The guidance does not require educators to discuss these topics, but is meant to be a framework to meet state standards on health education.

While LGBTQ activists applauded the new guidelines, many parents and teachers raised strong objections about them. 

Critics compiled a 700-page document claiming the new public school guidelines violate parental rights and unnecessarily exposes young children to adult topics that should be discussed at home instead. 

The guidelines encourage teachers to tell kindergarten students that they could be transgender. 

"The goal is not to cause confusion about the gender of the child but to develop an awareness that other expressions exist," they say. 

The material becomes more sexually explicit as the children get older. Teachers may discuss masturbation with middle schoolers and puberty with transgender teens. 

The goal is to create "an environment that is inclusive and challenges binary concepts about gender."

California State Board of Education President Linda Darling-Hammond said, "We're on a careful trajectory here not to be introducing things as though they are endorsed in some way."

But that has done little to assuage the fears of concerned parents and teachers. 

"It's just scary what they are going to be teaching. It's pornography," said Patricia Reyes during a hearing in Sacramento Wednesday. "If this continues, I'm not sending them to school."

More than 120 people came from all over California to attend the meeting. Approximately 200 protestors were outside. 
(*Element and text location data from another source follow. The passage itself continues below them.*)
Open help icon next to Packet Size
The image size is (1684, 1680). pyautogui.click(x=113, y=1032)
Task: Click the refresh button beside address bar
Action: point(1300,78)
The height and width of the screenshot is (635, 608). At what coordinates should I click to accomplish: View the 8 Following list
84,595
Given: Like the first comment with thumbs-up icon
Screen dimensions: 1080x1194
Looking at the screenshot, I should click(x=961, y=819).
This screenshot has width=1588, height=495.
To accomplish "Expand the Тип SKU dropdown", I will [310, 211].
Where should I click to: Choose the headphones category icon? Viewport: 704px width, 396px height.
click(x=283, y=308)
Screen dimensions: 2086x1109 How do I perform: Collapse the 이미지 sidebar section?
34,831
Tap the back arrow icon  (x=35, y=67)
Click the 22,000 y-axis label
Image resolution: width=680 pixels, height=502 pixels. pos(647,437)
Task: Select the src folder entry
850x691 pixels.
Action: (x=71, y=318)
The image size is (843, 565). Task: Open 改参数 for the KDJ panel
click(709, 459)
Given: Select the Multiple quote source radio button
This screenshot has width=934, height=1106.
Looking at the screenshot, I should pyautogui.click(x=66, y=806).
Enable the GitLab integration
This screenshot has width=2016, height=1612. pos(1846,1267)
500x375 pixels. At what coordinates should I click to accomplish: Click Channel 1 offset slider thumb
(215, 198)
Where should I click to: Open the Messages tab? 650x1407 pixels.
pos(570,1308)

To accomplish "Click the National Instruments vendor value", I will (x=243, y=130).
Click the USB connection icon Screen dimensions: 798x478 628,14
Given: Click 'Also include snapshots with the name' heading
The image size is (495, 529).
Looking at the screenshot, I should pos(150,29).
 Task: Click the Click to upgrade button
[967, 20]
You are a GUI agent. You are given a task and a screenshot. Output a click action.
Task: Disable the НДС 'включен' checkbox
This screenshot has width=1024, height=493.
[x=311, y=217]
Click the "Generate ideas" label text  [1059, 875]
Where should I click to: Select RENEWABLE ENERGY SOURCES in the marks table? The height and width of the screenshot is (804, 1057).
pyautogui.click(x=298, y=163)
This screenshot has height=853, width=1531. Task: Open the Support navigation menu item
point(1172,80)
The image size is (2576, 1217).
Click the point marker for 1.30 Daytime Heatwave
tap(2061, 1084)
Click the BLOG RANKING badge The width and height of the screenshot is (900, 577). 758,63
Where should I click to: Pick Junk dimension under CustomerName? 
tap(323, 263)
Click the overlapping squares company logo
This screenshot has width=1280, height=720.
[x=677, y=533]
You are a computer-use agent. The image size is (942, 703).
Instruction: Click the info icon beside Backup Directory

"Not everything under the sun needs to be taught to our kids, with no moral judgment," Greg Burt, director of the California Family Council told the Sacramento Bee

California leaders also considered including a book that depicts cartoon illustrations of genitalia along with descriptions about what sexual intercourse is. 

That textbook was meant for kindergarteners, but the education board decided not to include it in its guidelines, the Bee reports. 

An earlier draft of the guidelines also suggested high schoolers learn about sodomy, bondage, and other sexual activities. This material is not included in the guidelines. 

The Bee reported that students can opt-out of these lessons but are required to learn about gender identity and LGBTQ social issues.